▶ _DOCUMENT SEGMENT_:

-- Begin --

The setup: I went to a little bitty place called Sidney, Nebraska to perform with the City of Denver Pipe and Drum Band. Since I'm new and don't have all the music memorized - and gimme a break, it's also a whole new instrument (rhythm tenor) to learn, and marching on top of it, so the fact that I was able to do one bodhran number in concert and our three major sets in the parade is pretty damn good for three weeks - the parade and the bodhran number is all I had to do.


Friday I drove up. Around lunchtime, on I-76, I started to get hungry. "Roggens," says the exit. "Hm." says I. "Food here." says the exit. "Okay." says I. Unfortunately, what few services there are in Roggens are not visible or indicated in any way from the highway going east. Oh, no. Instead, the weary traveler is confronted with a dilapidated building, the faded sign announcing "cafe" but really the only living beings to have eaten there in twenty years are the rats, and a hopeful-looking sign for food pointing to the right. So I went to the right. I generally believe what the sign tells me, because I'm a Girl Scout like that.

-- End --

▶ _COLLECTED DATA_:
-- Begin --

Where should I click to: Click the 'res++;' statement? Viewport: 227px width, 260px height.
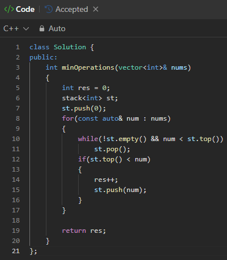point(106,180)
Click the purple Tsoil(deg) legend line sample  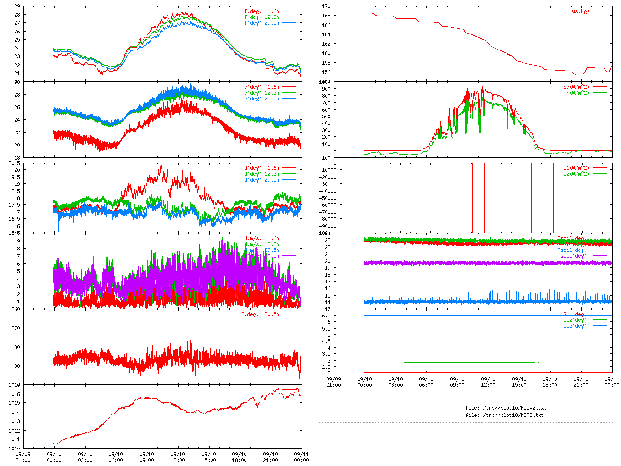pyautogui.click(x=600, y=256)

-- End --

▶ _EXERCISE INSTRUCTIONS_:
• 1. Based on the road-trip account, decide whether each statement agrees with it: (a) The writer drove up on Friday. (b) The services in Roggens are clearly marked from the eastbound highway. (c) The sign for food pointed to the left.
• 2. Set down word for word the stretch of the road-trip account from "Friday I drove" through "Scout like that.".

▶ _RESPONSES BY TASK_:
• 1.
(a) Yes: "Friday I drove up."
(b) No: "what few services there are in Roggens are not visible or indicated in any way from the highway going east."
(c) No: "a hopeful-looking sign for food pointing to the right."

• 2.
Friday I drove up. Around lunchtime, on I-76, I started to get hungry. "Roggens," says the exit. "Hm." says I. "Food here." says the exit. "Okay." says I. Unfortunately, what few services there are in Roggens are not visible or indicated in any way from the highway going east. Oh, no. Instead, the weary traveler is confronted with a dilapidated building, the faded sign announcing "cafe" but really the only living beings to have eaten there in twenty years are the rats, and a hopeful-looking sign for food pointing to the right. So I went to the right. I generally believe what the sign tells me, because I'm a Girl Scout like that.